Humanitarian Interventions (Spring 2017)
Catherine Panter-Brick
ANTH 386 / GLBL 393

Analysis of humanitarian interventions from a variety of social science disciplinary perspectives. Issues related to policy, legal protection, health care, morality, and governance in relation to the moral imperative to save lives in conditions of extreme adversity. Promotion of dialogue between social scientists and humanitarian practitioners

Ethical and Moral Dilemmas in Humanitarian Action  (Spring 2017)
Unni Karunakara
GLBL 791

This course discusses cases that examine ethical and moral dilemmas in the delivery of humanitarian assistance at the organizational, operational and individual levels.

Responding to Violent Conflict: Epidemiological Methods & Public Health Interventions  (Spring 2017)
Kaveh Khoshnood
EMD 540

The last hundred years have witnessed an alarming number of violent conflicts (VC), some of which are ongoing. In its seminal 2002 World Report on Violence and Health, WHO described violence as a public health problem, estimated its scope and magnitude, and categorized it into self-directed, interpersonal and collective violence.  The WHO called upon public health professionals to become more engaged in examining the causes and consequences of violence and to develop strategies to prevent it. 

How have we responded to this call?  This course is a partial response to this call.  The course is focused primarily on collective violence, while also recognizing that all forms of violence are interrelated.  The course pays particular attention to the Middle East and North African (MENA) region, especially the Syrian crisis, while drawing on salient examples from other regions of the world that have experienced VC.  Students will review and critique the available scientific evidence to measure negative health consequences of VC and pay particular attention to epidemiological methods used in producing this evidence.  We will discuss the challenges of conducting rigorous epidemiological studies in contexts of fragility and insecurity.

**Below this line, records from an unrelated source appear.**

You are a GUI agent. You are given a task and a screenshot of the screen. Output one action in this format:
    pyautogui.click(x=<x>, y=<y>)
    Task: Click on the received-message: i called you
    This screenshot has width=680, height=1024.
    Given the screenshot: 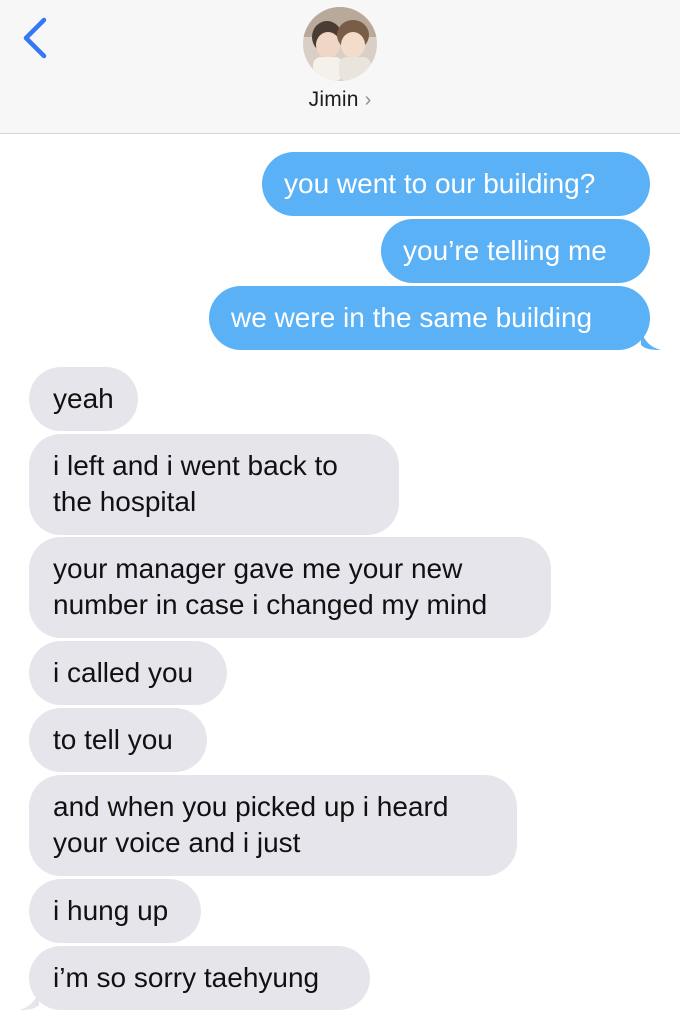 What is the action you would take?
    pyautogui.click(x=128, y=673)
    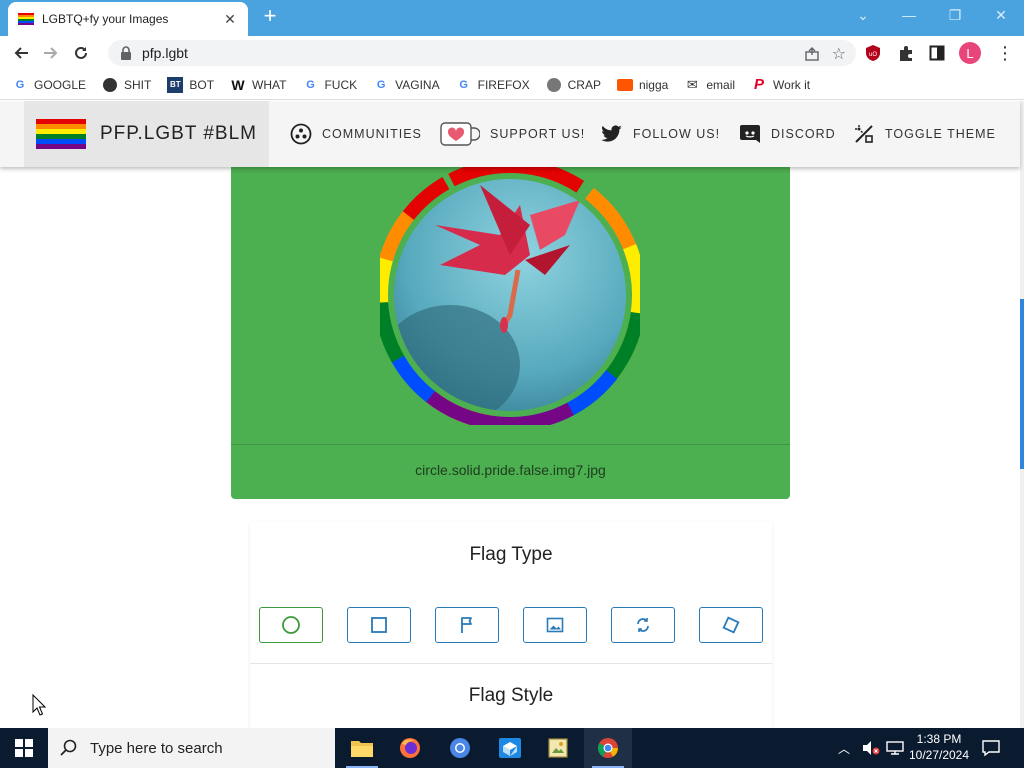 The width and height of the screenshot is (1024, 768). I want to click on forward-button, so click(51, 53).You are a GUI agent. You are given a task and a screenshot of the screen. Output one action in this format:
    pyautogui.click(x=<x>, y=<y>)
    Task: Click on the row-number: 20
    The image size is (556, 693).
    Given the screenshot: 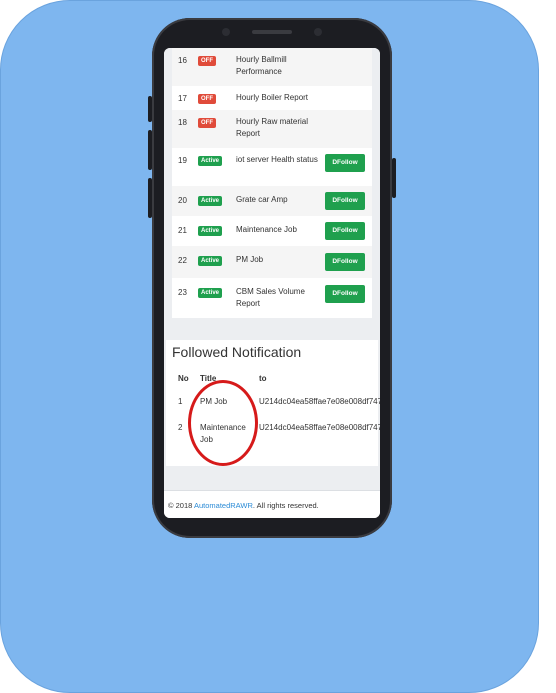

Intro Critical Refugee Studies (Spring2017)
Quan T Tran
ER&M 221 / WGSS 222

Reconfiguring refugees as fluid subjects and sites of social, political, and cultural critiques. Departing from dominant understandings of refugees as victims, consideration instead of refugees as complex historical actors, made visible through processes of colonization, imperialism, war, displacement, state violence, and globalization, as well as ethical, social, legal, and political transformations. Focus on second-half of the twentieth century.

Refugee Law and Policy (Spring 2017)
PLSC 227 / EP&E 310 

This course will address major themes and controversies in U.S. refugee law and policy, including: the origins and evolution of refugee law in the United States; the role of Congress, courts and administrative agencies; grounds for asylum; expansion of protection to “new” asylum claims; procedures for adjudicating asylum claims; challenges in proving asylum claims; and detention of asylum-seekers.    

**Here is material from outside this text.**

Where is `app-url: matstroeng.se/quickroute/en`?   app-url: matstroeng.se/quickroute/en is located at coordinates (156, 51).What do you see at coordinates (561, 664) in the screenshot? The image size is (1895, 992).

Effective States, Weak States and Citizens in the 21st Century (Spring 2017)
GLBL 771
Clare Lockhart

This seminar course will focus on the contemporary issue of effective states, weak states and their social compact with citizens in the 21st century. It will examine the changing context for the role of the state, state-building and peace-building, including forces of globalization, information technology and demographic shifts, as well as the consolidation of illicit networks. It will consider the scope of the challenge of state fragility, and the potential consequences of failure to address it. It will examine cases of success and failure, and consider the domestic and external policies that contributed to these trajectories.

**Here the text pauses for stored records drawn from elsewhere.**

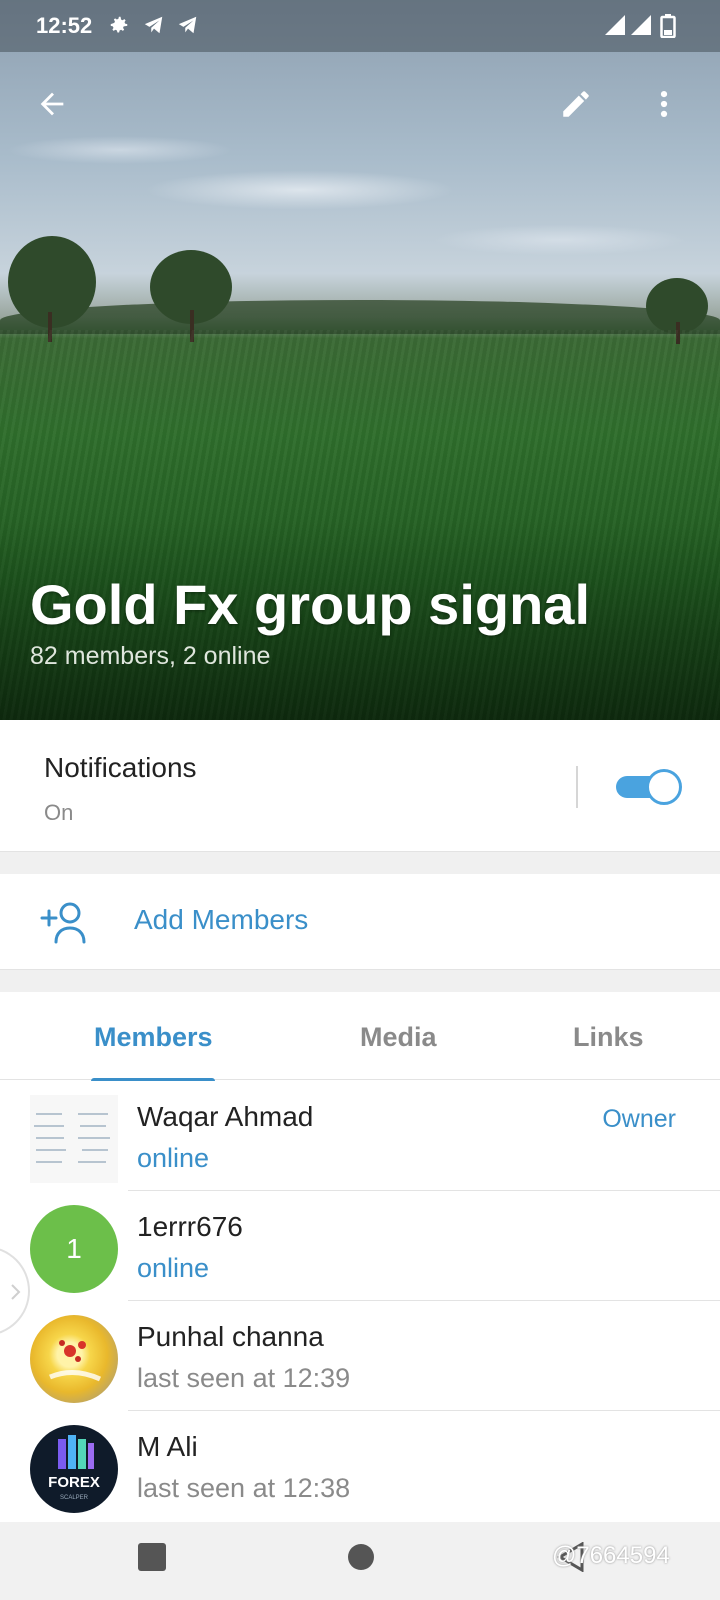 The width and height of the screenshot is (720, 1600). I want to click on more-options-button, so click(664, 104).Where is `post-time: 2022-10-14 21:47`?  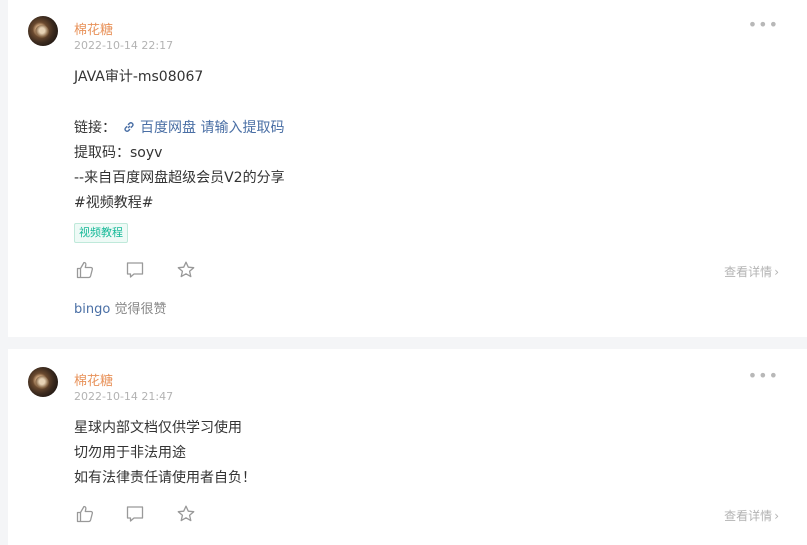
post-time: 2022-10-14 21:47 is located at coordinates (124, 396).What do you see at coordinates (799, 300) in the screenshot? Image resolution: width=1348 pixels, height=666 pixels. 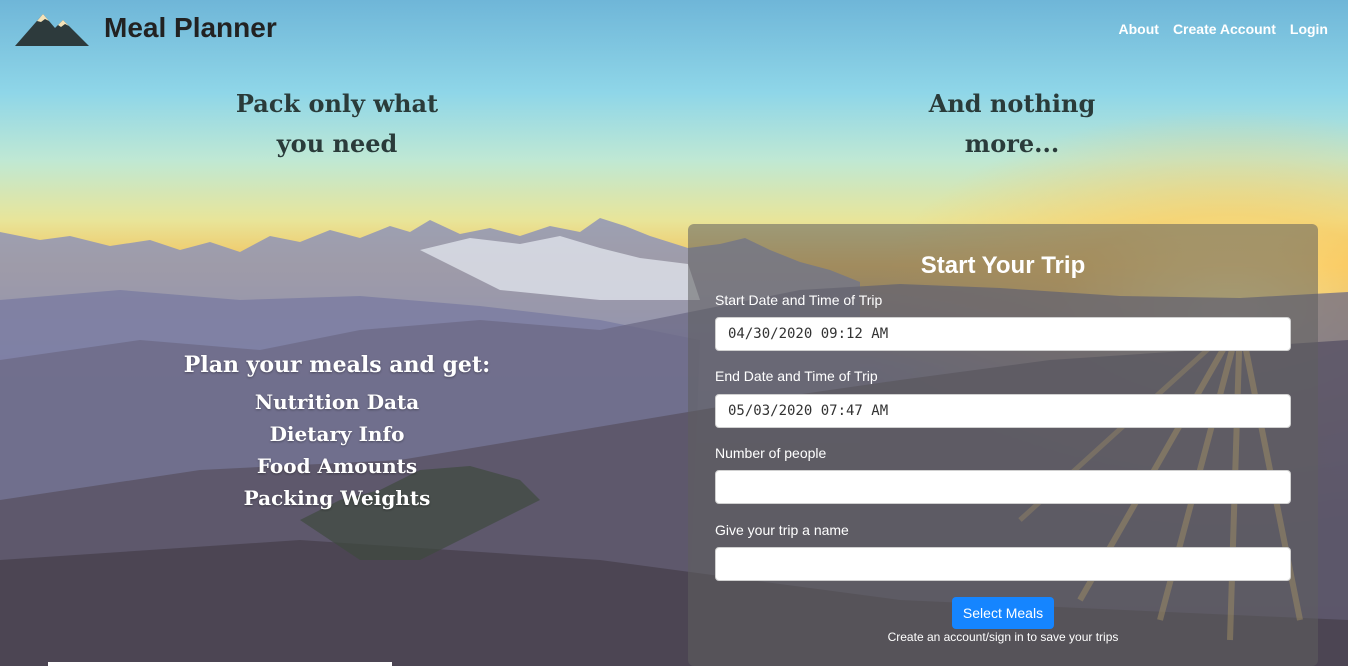 I see `start-date-label: Start Date and Time of Trip` at bounding box center [799, 300]. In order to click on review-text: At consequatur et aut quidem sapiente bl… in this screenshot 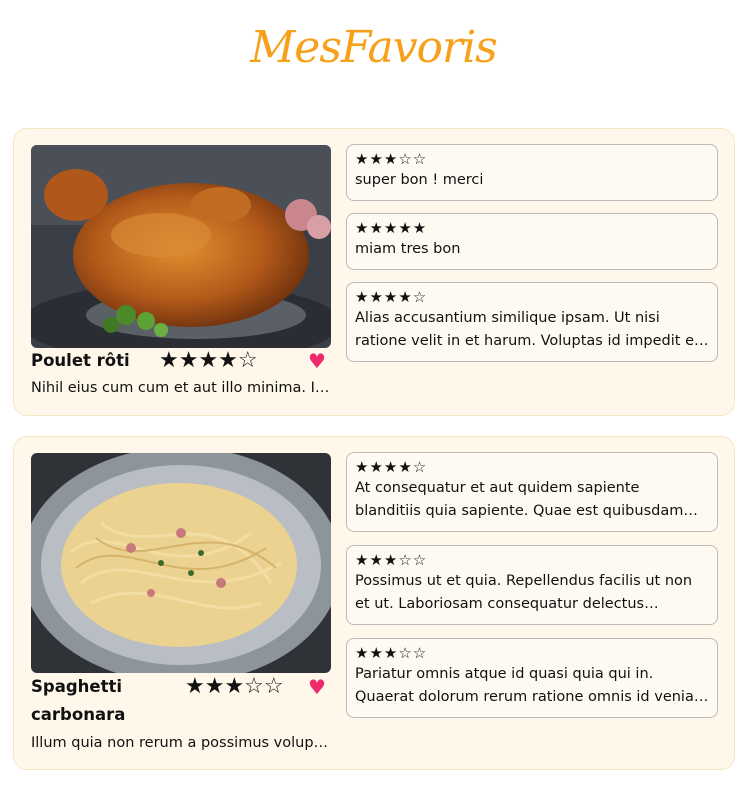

Borders, Culture & Citizenship (Fall 2016)
PLSC 580 / PHIL 474 / PHIL 674 / PLSC 326
Seyla Benhabib

The contemporary refugee crisis in Europe and elsewhere; new patterns of migration, increasing demands for multicultural rights on the part of Muslim minorities in the West, and transnational effects of globalization faced by contemporary societies. This course examines these issues in a multidisciplinary perspective in the light of political theories of citizenship and migration, and laws concerning refugees and migrants in Europe and the United States.